Когда санитары приводят тебя в отделение и оставляют там, первое желание, которое возникает при виде жутковатой обстановки, — выбежать обратно. Но выбежать обратно уже не удастся, а отсюда другое желание, не менее искреннее, — зарыдать на глазах у всех. И я не был исключением, но почему-то в тот день слабину не дал.
За окном тогда была роскошная осенняя пора. Листья крупными комьями кружились на ветру, и палитра их цветов заставляла тебя тихонько прошептать: «Да, это великолепно...» Я подходил к зарешеченному окошку, высовывал нос в узкую щель и жадно вдыхал прохладный воздух. Постепенно это острое чувство, что ты заперт здесь, с этими умалишенными людьми, стихает, и стены перестают так давить на тебя. Я тоже как-то примирился.

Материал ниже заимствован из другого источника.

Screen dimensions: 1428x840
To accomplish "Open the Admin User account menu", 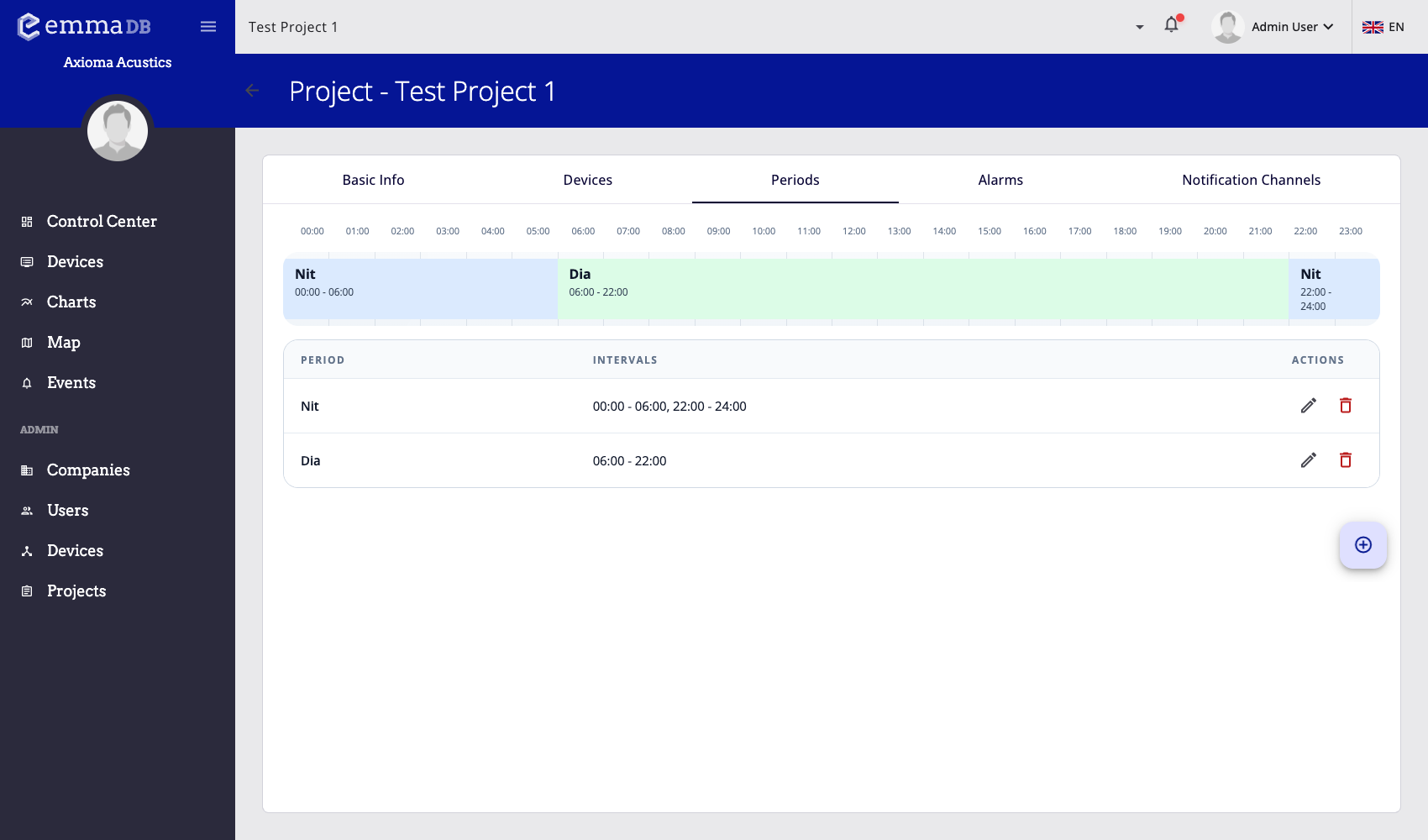I will click(1273, 27).
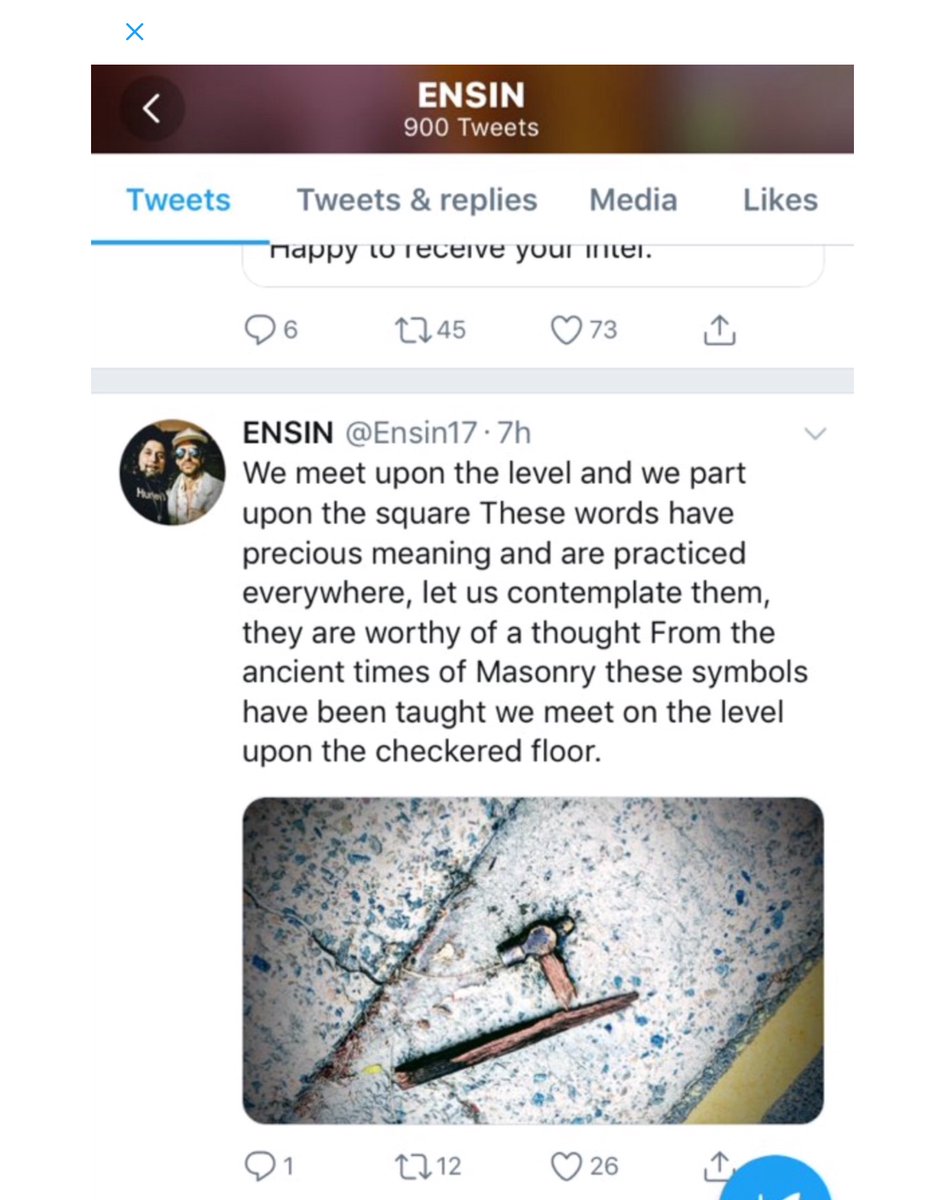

Примирился, но сделать это нелегко. Некоторые пациенты могли, скажем, спонтанно наложить себе в штаны кучу дерьма, что хорошо просматривалось через тонкую больничную пижаму, выйти в общий коридор и с невозмутимым видом начать мастурбировать у всех на виду. «Дружище, а это нам точно необходимо?» — хотелось спросить, но никогда не спрашивал. А если бы и спросил, то вряд ли бы получил ответ.
Когда в отделении появлялись новые пациенты — молодые парни, по которым было видно сразу, что они от военкомата, — я подходил, садился рядом и, еле сдерживая улыбку, говорил: «Да не плачь ты так, здесь не все — психи. Есть еще и маньяки». Я не мог не позабавиться при виде этих кислых мин, но в остальном старался их успокоить: рассказать о местных порядках и угостить вкусной едой. Из чувства благодарности они делали то же самое с последующими поступающими парнями, и я, признаться, чувствовал себя отцом целой стаи моих птенцов.
В больнице нельзя было пользоваться телефоном. Разрешалось звонить со старого стационарного, и на всех пациентов отводилось около получаса. Если я набирал номер и человек не брал трубку, значит, мы уже не поговорим сегодня. В этих десяти секундах гудков, которые я обнадеженно слушал, было немало романтики.
Тогда же я встретил удивительного человека, которого нельзя было лишить телефона. Он, будучи настоящим психом, подносил пустую ладонь к уху, разговаривал в нее, внимательно слушал и иногда даже что-то записывал. Поэтому отделение не было изолировано от внешнего мира – этот парень всегда делился с нами новостями, полученными извне. Еще он обладал удивительными способностями к чтению. Подойдя к двери с табличкой "Лекарственный кабинет", он проводил под строкой пальцем, как ребенок, и оглашал: "Трупы украинских боевиков". В часы посещений я видел родителей этого парня, поцелованного богом, и их глаза – и мне было уже не до смеха.
В дурке всегда пахло стерильно; санитары использовали какое-то моющее средство, перебивавшее все запахи, какие там вообще могли быть. Однако моему нюху хватало мельчайшей доли секунды, чтобы по еле уловимому дуновению воздуха понять, что в отделение зашла моя врач. Среди этих стерильных палат и узкого коридора вкусный запах женских духов – который еще и означал, что врач в отделении, — был счастьем, да и только.
Я вскакивал со своей постели, поспешно надевал больничные тапки и выбегал из палаты в коридор. Там, уже окруженная другими пациентами, стояла она — рыжеволосая девушка в белом больничном халате. В этот период моей жизни — а может, и вообще — ничего более радостного нельзя было и представить: она наконец пришла, и я мог что-нибудь у нее спросить. Пусть и вопрос будет глупым, а ответ коротким — это было необходимо, как первая помощь, как салфетка с нашатырем при потере сознания! А если бы вопросов не было, то я бы обязательно их придумал. Видно, этим промышляли и остальные, так что приходилось ждать своей очереди. Но оно, честно, всегда того стоило.